The sense of place, community ties and social networks are also what former tenants say they miss most.
“Every single person still displaced is constantly reevaluating wishes to come home with the unfolding reality they are not welcome at this point,” said William P. Quigley, another attorney for the plaintiffs.
But Babers said tenants were swayed by nostalgia and had been isolated in such communities for so long that they were unable to consider alternative, viable living arrangements.
“It’s a 1940s mind-set,” said Babers, a reference to when many of the projects were built. “Change is difficult for people. They’re afraid of the unknown.”
Brown, his colleague, recalled how plans for demolishing and rebuilding public housing in other cities, such as Chicago and Atlanta, had met similar resistance.

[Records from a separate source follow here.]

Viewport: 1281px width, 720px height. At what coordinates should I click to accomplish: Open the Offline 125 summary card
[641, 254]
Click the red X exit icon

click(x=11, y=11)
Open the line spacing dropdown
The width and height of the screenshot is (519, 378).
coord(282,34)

But once tenants moved into new, modern units in mixed-income neighborhoods with easy access to shops and schools, the opposition quickly waned, Brown said.
Jacquelyn Marshall, 36, a former resident of C.J. Peete, said tenants’ reluctance to forsake their old units stemmed from distrust that the authorities would do right by them.
The experience of residents of the city’s former St. Thomas housing project has bred further skepticism, advocates say. The complex, originally designed to house around 1,500 families, was demolished in 2002. So far, 296 units have been constructed, 122 of them as low-income housing.
“We are not against the redevelopment of public housing,” Marshall said. “We are against the process. I’m not for tearing down something that’s livable when it will result in thousands of families being homeless. They need to start renovating before they demolish.”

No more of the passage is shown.